#### GIVEN REQUEST 1:
In the Platinum OG Kush harvest thread, how would you put "Looks like you still have 2-3 weeks left." into Spanish?
#### GIVEN REQUEST 2:
Could you carry the Platinum OG Kush harvest thread forward past its final post?

#### ARTICLE:
# Platinum OG Kush Time till Harvest (Pics)



## calicannabis (Mar 16, 2010)

Goin on 9 weeks flowering and it's still showing growth and white hairs. I was just wondering if anyone had any thoughts on how much longer to wait to cut her down. 

The Triches are mostly cloudy with some clear. I want to wait till some amber triches appear. +reps


----------



## EsmeWeatherwax (Mar 16, 2010)

Looks like you still have 2-3 weeks left. Leaves are also looking a little yellow.


----------



## calicannabis (Mar 16, 2010)

EsmeWeatherwax said:


> Looks like you still have 2-3 weeks left. Leaves are also looking a little yellow.


yea man i was thinking yellow leaves too hope they last till then.


----------



## EsmeWeatherwax (Mar 16, 2010)

You may want to check your nutes, looks like they are low in N.


----------



## calicannabis (Mar 17, 2010)

something is goin on because it dosent look normal to me. anyone else got a comment on it?

#### GIVEN RECORDS:
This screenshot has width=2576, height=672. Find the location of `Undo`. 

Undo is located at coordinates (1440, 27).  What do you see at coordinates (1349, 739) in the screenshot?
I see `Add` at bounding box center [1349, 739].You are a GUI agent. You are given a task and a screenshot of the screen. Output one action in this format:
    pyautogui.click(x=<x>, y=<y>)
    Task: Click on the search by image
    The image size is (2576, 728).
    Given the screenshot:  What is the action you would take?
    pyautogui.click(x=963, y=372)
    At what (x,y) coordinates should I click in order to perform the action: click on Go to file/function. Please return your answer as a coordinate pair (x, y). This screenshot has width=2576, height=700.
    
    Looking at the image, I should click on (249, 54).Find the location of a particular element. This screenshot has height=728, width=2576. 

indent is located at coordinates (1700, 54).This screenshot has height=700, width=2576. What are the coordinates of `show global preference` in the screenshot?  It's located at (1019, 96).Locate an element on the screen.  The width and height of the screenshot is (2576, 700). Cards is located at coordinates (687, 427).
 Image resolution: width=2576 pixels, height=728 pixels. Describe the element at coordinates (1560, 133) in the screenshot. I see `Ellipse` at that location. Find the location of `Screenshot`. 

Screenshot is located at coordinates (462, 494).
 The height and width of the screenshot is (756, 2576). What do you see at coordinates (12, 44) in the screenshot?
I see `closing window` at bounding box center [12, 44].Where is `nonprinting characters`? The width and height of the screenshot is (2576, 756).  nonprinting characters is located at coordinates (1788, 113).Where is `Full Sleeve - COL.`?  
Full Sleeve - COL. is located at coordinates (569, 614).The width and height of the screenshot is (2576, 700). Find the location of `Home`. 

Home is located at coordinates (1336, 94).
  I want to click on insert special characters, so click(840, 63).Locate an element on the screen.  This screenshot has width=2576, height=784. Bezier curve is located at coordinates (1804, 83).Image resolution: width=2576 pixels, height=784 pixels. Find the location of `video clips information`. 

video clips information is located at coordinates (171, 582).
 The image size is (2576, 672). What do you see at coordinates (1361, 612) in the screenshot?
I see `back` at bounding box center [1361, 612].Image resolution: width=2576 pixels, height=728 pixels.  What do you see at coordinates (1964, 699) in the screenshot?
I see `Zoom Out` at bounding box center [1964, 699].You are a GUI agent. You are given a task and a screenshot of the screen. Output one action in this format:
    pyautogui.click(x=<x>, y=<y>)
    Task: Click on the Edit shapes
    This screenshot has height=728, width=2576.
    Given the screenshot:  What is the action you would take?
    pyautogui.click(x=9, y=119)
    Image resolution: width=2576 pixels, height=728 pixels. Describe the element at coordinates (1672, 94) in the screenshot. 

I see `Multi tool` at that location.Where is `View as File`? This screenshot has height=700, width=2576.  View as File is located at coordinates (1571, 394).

#### TASK RESPONSE 1:
Parece que todavía te quedan 2-3 semanas.

#### TASK RESPONSE 2:
----------



## Fditty00 (Mar 17, 2010)

I do. That shit looks fucn DANK! That is some fiyah Start a flush next week, harvest a week and half after that. The yellow is fine. Its turnin purp. Leave it


----------



## coach (Mar 17, 2010)

I think your fine.Wait another week then flush.The yellow is normal.The plant is turning on itself for food.You want this.That stuff looks awesome.


----------



## calicannabis (Mar 18, 2010)

thanks. +rep Im just going to stop the nutes now, use only water. Most of the triches are cloudy now, just waiting for those amber ones. It smells super danky.


----------



## Evil Buddies (Mar 19, 2010)

Get some mollasses to can buy at most grocery stores where the sugar and syrups are sold. This help swell and fatten up the buds is best to use in the final two weeks of flowering. I mix half a teaspoon in 2litres of water.

Evil


----------



## calicannabis (Mar 19, 2010)

Evil Buddies said:


> Get some mollasses to can buy at most grocery stores where the sugar and syrups are sold. This help swell and fatten up the buds is best to use in the final two weeks of flowering. I mix half a teaspoon in 2litres of water.
> 
> Evil


Thanks for the advice ill b sure to try that. Dose it make a difference in the taste and smell of the bud?


----------



## 420killabud (Mar 19, 2010)

calicannabis said:


> Thanks for the advice ill b sure to try that. Dose it make a difference in the taste and smell of the bud?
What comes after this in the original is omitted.